The lines to reproduce run from the one containing "Barbara Sproatmeyer (371, 1258)" through the final line of the entries; write them out exactly and add nothing.

*** Opening of Data provided ***

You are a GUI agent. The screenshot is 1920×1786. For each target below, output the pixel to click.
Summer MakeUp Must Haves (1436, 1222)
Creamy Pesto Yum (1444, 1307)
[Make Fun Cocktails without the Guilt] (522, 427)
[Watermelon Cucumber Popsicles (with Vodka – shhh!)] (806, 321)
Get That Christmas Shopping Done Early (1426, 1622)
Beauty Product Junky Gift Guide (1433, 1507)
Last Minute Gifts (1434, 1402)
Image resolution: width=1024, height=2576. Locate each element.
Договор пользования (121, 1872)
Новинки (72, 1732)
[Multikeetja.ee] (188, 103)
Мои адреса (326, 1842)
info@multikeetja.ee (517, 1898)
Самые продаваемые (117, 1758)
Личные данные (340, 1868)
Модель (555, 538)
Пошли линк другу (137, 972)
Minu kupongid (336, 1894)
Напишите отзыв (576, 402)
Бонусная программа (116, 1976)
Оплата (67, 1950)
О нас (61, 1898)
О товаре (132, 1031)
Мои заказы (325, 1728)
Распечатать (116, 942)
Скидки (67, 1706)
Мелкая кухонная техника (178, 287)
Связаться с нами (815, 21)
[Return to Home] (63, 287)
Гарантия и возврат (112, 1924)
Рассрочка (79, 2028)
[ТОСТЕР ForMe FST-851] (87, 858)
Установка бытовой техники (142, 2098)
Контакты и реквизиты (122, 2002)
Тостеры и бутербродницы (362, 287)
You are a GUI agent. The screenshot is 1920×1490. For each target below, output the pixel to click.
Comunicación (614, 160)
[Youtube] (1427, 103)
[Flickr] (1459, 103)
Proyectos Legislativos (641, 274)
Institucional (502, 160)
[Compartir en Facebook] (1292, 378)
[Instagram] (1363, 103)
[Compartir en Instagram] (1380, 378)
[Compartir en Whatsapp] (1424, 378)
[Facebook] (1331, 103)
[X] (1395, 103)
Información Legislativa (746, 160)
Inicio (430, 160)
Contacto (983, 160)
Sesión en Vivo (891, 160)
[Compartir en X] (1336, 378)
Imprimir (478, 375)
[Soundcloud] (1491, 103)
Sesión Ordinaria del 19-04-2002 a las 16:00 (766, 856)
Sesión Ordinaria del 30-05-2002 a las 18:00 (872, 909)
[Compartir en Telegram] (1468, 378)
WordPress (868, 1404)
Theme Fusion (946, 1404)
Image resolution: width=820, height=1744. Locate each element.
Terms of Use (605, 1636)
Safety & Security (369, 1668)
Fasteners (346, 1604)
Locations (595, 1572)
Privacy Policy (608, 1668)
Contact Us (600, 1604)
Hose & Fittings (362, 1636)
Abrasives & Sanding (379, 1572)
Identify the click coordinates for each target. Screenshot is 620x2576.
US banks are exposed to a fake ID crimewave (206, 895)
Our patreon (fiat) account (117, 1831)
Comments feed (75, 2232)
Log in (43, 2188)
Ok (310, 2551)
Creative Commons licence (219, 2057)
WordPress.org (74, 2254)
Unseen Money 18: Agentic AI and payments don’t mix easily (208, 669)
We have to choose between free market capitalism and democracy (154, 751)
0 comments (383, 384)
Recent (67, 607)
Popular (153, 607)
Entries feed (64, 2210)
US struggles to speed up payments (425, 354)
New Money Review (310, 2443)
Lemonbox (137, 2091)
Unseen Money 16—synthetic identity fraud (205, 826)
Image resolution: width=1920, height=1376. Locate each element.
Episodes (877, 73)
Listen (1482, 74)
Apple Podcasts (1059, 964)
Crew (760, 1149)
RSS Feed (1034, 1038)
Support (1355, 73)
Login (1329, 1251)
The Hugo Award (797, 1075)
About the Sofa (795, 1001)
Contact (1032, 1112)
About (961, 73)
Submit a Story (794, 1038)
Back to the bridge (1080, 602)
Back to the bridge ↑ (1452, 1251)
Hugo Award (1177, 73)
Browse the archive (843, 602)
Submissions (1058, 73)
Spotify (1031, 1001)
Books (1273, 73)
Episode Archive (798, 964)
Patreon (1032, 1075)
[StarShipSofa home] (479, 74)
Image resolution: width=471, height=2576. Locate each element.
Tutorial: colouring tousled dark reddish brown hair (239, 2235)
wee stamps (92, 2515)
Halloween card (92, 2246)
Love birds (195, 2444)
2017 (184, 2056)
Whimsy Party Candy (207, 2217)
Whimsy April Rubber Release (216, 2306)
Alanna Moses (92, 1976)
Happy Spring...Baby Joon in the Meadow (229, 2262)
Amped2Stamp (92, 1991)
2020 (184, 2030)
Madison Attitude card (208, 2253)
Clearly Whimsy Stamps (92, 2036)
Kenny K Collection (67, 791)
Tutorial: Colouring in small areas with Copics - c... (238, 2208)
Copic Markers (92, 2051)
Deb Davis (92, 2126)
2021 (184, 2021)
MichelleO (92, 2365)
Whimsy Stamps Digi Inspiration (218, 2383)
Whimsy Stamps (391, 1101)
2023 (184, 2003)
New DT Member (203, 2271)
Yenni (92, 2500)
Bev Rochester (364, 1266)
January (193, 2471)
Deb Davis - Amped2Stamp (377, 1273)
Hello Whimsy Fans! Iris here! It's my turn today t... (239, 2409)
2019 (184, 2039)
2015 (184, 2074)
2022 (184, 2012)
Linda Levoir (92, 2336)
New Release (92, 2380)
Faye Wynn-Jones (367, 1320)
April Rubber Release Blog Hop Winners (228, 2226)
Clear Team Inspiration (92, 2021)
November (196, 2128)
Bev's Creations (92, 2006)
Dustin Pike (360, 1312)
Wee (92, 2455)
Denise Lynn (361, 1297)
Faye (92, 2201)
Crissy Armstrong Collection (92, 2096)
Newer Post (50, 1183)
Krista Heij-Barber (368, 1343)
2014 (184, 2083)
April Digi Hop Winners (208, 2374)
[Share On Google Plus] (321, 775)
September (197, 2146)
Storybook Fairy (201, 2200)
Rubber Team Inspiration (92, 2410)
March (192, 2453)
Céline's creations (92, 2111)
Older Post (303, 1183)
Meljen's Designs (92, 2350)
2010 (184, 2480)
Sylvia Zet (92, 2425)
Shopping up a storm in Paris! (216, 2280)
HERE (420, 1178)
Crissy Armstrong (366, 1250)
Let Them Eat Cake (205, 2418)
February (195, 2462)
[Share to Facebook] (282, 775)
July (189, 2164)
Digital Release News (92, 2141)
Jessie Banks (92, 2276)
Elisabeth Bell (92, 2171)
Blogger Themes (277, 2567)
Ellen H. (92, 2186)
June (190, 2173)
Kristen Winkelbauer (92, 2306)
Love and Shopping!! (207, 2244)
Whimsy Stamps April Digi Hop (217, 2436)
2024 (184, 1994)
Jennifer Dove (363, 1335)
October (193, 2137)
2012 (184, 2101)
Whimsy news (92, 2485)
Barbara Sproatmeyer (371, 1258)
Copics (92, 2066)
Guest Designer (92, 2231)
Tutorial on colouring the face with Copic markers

*** Close of Data provided ***

** Completed exercise **
Barbara Sproatmeyer (371, 1258)
Copics (92, 2066)
Guest Designer (92, 2231)
Tutorial on colouring the face with Copic markers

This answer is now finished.